There’s no one right way to go about categorisation when it comes to PI. But, what is indisputable is, categorisation is critical for PI if we are looking for better, actionable decisions.
For example. To know that we have an average of 10% staff churn is, at best, interesting. What makes for better, actionable decisions is know that, within that average, we have a staff churn of 15% in our top performers. To know that we have an employee engagement score of 84% is interesting. To know that, in that 84% we have an employee engagement score of below 40% in a particular management area enables us to make better, actionable decisions.
So, how can you consider categorisation. There are a number of ways:
- Age – how many employees are approaching retirement?

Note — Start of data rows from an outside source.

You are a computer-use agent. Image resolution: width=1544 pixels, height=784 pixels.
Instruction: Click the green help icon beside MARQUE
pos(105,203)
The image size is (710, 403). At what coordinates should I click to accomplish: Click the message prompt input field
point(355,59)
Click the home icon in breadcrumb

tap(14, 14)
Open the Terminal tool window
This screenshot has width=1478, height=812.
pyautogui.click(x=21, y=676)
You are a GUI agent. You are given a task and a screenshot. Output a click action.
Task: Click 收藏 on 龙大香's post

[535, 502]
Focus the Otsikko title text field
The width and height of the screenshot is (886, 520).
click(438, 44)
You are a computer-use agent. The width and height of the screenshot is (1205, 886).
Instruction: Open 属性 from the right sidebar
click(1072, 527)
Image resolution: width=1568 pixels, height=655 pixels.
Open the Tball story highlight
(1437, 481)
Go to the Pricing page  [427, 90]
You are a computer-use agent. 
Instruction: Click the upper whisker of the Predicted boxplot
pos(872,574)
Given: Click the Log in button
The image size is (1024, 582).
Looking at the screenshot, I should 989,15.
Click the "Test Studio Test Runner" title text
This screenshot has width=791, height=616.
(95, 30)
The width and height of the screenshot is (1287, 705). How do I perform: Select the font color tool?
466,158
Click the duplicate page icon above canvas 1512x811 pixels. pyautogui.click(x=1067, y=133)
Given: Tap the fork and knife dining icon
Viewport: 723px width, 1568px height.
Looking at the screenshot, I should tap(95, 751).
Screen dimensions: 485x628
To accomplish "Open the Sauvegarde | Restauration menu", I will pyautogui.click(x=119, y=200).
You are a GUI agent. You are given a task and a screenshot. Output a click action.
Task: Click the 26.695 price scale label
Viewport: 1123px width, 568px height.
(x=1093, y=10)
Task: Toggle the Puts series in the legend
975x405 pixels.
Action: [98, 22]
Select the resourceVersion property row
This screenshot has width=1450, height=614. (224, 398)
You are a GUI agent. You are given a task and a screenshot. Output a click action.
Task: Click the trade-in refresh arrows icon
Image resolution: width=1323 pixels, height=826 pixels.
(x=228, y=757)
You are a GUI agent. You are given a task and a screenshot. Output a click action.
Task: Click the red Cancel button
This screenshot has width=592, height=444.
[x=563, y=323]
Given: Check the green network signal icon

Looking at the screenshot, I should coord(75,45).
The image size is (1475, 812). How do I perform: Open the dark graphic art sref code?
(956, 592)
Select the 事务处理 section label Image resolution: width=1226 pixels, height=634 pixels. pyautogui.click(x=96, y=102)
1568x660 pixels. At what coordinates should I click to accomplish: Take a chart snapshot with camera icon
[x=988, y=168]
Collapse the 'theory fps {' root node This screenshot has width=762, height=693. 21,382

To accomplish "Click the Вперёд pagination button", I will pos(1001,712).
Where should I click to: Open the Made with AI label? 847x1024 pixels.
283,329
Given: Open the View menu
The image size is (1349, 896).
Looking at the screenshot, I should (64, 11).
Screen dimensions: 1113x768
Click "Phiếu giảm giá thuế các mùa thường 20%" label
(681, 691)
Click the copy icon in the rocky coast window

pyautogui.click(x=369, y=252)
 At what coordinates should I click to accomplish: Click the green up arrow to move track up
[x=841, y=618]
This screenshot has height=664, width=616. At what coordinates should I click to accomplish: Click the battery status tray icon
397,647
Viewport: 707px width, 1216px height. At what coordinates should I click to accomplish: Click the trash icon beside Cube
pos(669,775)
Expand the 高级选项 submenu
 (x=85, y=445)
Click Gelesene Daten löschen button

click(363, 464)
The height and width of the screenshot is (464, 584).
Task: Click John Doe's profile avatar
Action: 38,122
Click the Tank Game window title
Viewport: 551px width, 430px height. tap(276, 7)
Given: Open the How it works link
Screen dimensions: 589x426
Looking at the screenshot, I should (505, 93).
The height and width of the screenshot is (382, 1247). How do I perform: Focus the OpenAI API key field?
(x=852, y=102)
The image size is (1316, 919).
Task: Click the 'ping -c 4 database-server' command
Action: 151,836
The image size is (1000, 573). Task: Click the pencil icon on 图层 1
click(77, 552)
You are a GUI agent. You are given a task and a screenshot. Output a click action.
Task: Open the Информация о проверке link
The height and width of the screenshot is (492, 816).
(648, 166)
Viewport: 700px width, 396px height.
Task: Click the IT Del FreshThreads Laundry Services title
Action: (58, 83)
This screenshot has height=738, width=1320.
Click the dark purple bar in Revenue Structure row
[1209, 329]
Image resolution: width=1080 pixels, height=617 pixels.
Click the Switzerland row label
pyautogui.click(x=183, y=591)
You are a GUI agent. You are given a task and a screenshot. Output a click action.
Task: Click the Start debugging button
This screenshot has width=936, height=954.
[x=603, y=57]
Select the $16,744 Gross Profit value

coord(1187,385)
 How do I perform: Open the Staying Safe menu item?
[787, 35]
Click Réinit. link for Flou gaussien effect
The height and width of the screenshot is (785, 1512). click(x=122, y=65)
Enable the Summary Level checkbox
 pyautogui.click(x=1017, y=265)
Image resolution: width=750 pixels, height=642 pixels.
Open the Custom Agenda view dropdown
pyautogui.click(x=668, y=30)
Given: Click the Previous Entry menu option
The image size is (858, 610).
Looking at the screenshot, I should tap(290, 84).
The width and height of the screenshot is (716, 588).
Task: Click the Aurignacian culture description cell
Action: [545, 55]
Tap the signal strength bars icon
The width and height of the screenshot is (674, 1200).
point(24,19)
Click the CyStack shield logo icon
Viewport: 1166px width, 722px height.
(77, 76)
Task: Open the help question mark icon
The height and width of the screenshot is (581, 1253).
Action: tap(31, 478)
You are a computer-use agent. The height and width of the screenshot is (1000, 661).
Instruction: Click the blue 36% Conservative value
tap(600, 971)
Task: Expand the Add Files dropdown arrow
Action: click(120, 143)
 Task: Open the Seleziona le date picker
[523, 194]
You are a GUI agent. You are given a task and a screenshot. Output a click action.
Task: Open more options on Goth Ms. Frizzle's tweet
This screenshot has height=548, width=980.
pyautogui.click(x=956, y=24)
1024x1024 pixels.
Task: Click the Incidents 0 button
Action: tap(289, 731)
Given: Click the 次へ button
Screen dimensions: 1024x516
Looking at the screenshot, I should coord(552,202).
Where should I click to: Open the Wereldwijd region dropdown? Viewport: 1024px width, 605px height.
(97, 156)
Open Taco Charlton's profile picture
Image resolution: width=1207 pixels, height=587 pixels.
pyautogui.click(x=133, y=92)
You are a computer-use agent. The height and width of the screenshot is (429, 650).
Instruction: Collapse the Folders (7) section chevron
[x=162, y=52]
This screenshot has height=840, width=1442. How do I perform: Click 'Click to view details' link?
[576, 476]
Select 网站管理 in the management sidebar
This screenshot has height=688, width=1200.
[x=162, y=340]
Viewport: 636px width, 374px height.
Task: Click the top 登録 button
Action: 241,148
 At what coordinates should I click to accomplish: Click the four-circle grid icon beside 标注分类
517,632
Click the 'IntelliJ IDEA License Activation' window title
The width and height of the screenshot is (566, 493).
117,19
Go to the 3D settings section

- Performance – how many high performing employees are approaching retirement?
- Role Criticality – how many high performing employees in critical roles are approaching retirement age?
- Scarce Skills – how many high performing employees with scarce skills in critical roles are approaching retirement?
- Tenure – how many high performing employees with scarce skills in critical roles that have been with the organisation for longer than 15 years are approaching retirement?
Do you begin to see the value of categorisation when it comes to better, actionable decision making?
These are not the only ways of categorising. In your organisation you might also like to know by some role category. For instance, how many high performing sales people are approaching retirement? Or, how many high performing “product facing” employees are approaching retirement?
The categories are virtually limitless and depend on what information you need to make the better, actionable decisions.
A bonus is, its really easy to do this categorisation once you have your database set up.
Even Better, Actionable Decision-making
Those questions are all well and good but, what about questions like:
- On which category of employee do we get the best return on investment?
- Do we get a better return on investment from training internal employees or recruiting skills?
- What is the financial risk of losing top performers?
- Is return on investment in people increasing or decreasing?
- What leadership qualities produce our high-performing teams?
- What is the impact of employee engagement on customer retention?
These are a very standard management questions. But, they are complex PI questions, especially when you start adding categorisation.
With the correct data, and the correct PI, the answers to these questions all lead to better, actionable management decision-making.
And that is why People Intelligence is, I believe, the new Business Intelligence.